Fast-forward to the present. Health information exchanges (HIEs) are all over the country, each trying to stay ahead of the regulations that many are just now beginning to understand. Hospitals are starting to share more information with each other, labs and clinics are participating, and doctors are beginning to have better information with which to treat patients. Despite these efforts, there is a huge piece that is missing from the equation that many people still fail to recognize—ambulance data.
What’s perplexing is that, according to the National EMS Information System (NEMSIS), more than 75% of U.S. states already have an electronic storage system that houses this data—a system conceptualized over 15 years ago. These systems vary across entities, with differing levels of complexity.
Data is derived from local EMS providers contributing information to their respective state healthcare registries (generally managed by Health and Human Services in some form), ultimately to be used for analysis to improve care provided by paramedics and emergency medical technicians on the street. However, despite the maturity of the model and its contribution to better patient outcomes through research and analysis over the long term, short-term issues persist.
EMS agencies must build on this effort and become a more formalized part of the exchange of patient data, not just in the reporting and collection of data. This exchange occurs between emergency departments, physicians and EMS providers in only a few parts of the world (e.g., United Kingdom), but severely lags in most other mature markets, such as the U.S., Australia and Canada, among others. Every local government provides EMS service, whether public, private or volunteer. It’s a core community service that we all depend on when we are at our most vulnerable. As such, every local government is effectively a healthcare provider, similar to a hospital or clinic. So why are EMS providers continually overlooked in the HIE equation? Perhaps it’s because they are the smallest “cost” in the healthcare chain, or maybe because they don’t have the “voice” of hospitals and health insurers?
Considering the positive implications of collaboration throughout the continuum of care, the current state of information sharing is problematic. Data information exchange platforms, like ones used by hospitals across the globe, are not exclusively for hospitals, physicians, labs and clinics. These tools provide an avenue for local governments to connect to HIEs, providing them instant operational and strategic value. Combined with the data that is already being collected, using these tools, EMS providers can:
Give paramedics real-time access to critical patient information including allergies and serious health conditions before they arrive on scene.

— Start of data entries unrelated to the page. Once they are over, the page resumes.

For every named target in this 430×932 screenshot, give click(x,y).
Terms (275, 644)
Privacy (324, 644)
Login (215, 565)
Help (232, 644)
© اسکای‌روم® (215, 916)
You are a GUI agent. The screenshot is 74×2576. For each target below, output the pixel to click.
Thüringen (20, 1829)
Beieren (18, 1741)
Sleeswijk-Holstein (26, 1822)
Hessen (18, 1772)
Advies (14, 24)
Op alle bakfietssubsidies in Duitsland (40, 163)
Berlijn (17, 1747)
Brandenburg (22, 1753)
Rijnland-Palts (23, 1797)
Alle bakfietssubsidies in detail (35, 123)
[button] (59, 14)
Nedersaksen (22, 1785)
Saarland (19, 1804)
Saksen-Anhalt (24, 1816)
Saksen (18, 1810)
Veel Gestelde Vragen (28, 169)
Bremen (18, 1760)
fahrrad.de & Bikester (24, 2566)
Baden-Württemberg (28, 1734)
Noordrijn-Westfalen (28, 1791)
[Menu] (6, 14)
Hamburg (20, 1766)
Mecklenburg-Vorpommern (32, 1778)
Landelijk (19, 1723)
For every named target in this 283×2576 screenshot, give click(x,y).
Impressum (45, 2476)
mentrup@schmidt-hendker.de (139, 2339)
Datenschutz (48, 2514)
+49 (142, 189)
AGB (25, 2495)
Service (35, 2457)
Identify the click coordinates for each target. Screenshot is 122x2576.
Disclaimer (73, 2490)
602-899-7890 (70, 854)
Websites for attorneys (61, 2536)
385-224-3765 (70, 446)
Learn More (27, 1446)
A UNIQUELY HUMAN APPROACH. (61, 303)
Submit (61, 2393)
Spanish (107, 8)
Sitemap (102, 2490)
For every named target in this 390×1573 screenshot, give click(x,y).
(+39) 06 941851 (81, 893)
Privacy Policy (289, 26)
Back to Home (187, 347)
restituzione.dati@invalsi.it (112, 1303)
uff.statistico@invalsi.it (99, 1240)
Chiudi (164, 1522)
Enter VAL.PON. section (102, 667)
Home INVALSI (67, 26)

Equip the new breed of paramedics, sometimes referred to as advanced paramedics or community paramedics, with detailed patient information as they conduct home visits following a patient discharge from the hospital.
Enable data sharing between EMS agencies during mass casualty events, ensuring patients are provided optimal care during difficult disaster situations.
Ultimately, EMS is healthcare, and EMS agencies can provide tremendous value to the HIE equation because they are often the conduit between spokes in the giant healthcare wheel.